Joel Hack launched the Citizen in reaction to the purchase of the Point Reyes Light, a long-established, Pulitzer Prize-winning newspaper also based in Point Reyes Station, by Robert Plotkin, who owned the paper between 2005 and 2010. The change in ownership, after the $500,000 sale by long-time owner and editor Dave Mitchell, had led to a different editorial tone and staff changes. Former Light managing editor Jim Kravets was the paper's first editor.

Contributors included members of the local Latino Photography Project, whose work ran as an ongoing series called "La Vida". In August 2008, the Citizen won six awards from the National Newspaper Association based on the paper's first six months of reporting.

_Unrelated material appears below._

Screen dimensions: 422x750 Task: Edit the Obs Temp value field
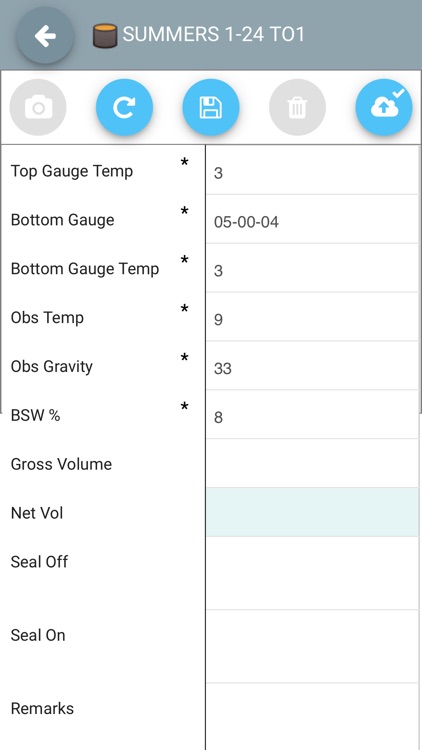(x=312, y=317)
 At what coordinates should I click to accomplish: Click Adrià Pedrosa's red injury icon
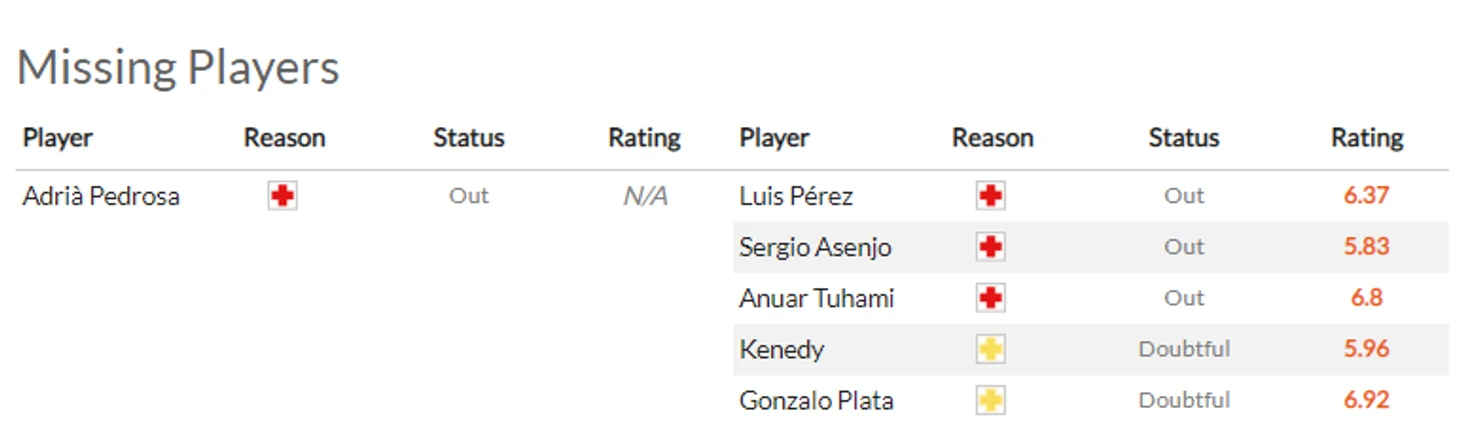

In mid-2008, a group of residents formed a limited liability company with the intent of merging the Light and Citizen to create a single community-owned newspaper, but by the end of the year, could not come to terms with the Lights publisher on a price or the terms of the proposed buyout. The group, reconstituted as the Marin Media Alliance, focused its effort towards community ownership solely on the Citizen. The effort was not successful.

In October 2010, Hack retired as editor and publisher, turning the paper over to advertising director Linda Petersen. Under her watch, The Citizen leaned more toward features and reader-contributed pieces, while the Light worked on a more traditional newspaper model of reporters filing news stories. But financial struggles affected both papers and left Peterson with no paid staff. In April 2015, she sold the paper to the Light for $50,000.